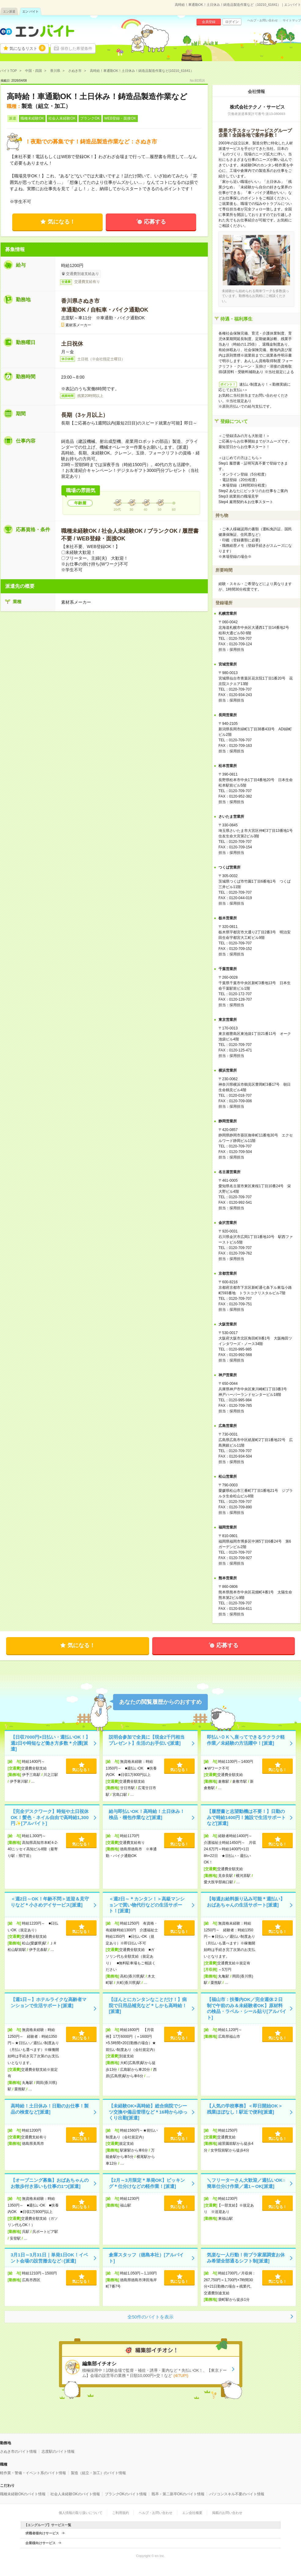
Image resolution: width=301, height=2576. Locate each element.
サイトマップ (292, 20)
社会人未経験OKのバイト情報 (75, 2494)
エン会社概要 (192, 2513)
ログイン (232, 22)
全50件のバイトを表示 (150, 2317)
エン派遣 (9, 11)
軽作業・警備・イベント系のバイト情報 (33, 2473)
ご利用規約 (120, 2513)
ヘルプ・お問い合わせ (262, 20)
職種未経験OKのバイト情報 (23, 2494)
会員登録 (208, 22)
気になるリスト (27, 48)
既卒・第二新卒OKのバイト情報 (178, 2494)
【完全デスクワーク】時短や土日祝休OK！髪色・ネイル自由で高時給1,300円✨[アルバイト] (50, 1817)
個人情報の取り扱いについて (80, 2513)
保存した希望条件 (76, 48)
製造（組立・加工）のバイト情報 (98, 2473)
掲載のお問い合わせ (227, 2513)
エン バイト (30, 11)
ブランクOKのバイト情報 (126, 2494)
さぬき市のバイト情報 (18, 2451)
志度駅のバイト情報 (58, 2451)
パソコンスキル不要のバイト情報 (236, 2494)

TASK INSTRUCTIONS - Please copy all the items above word for word, leaving out the pictures.

EXERCISE RESULT -
Image resolution: width=301, height=2576. Locate each element.
サイトマップ (292, 20)
社会人未経験OKのバイト情報 (75, 2494)
エン会社概要 (192, 2513)
ログイン (232, 22)
全50件のバイトを表示 (150, 2317)
エン派遣 (9, 11)
軽作業・警備・イベント系のバイト情報 (33, 2473)
ご利用規約 (120, 2513)
ヘルプ・お問い合わせ (262, 20)
職種未経験OKのバイト情報 (23, 2494)
会員登録 (208, 22)
気になるリスト (27, 48)
既卒・第二新卒OKのバイト情報 (178, 2494)
【完全デスクワーク】時短や土日祝休OK！髪色・ネイル自由で高時給1,300円✨[アルバイト] (50, 1817)
個人情報の取り扱いについて (80, 2513)
保存した希望条件 (76, 48)
製造（組立・加工）のバイト情報 (98, 2473)
掲載のお問い合わせ (227, 2513)
エン バイト (30, 11)
ブランクOKのバイト情報 (126, 2494)
さぬき市のバイト情報 (18, 2451)
志度駅のバイト情報 (58, 2451)
パソコンスキル不要のバイト情報 (236, 2494)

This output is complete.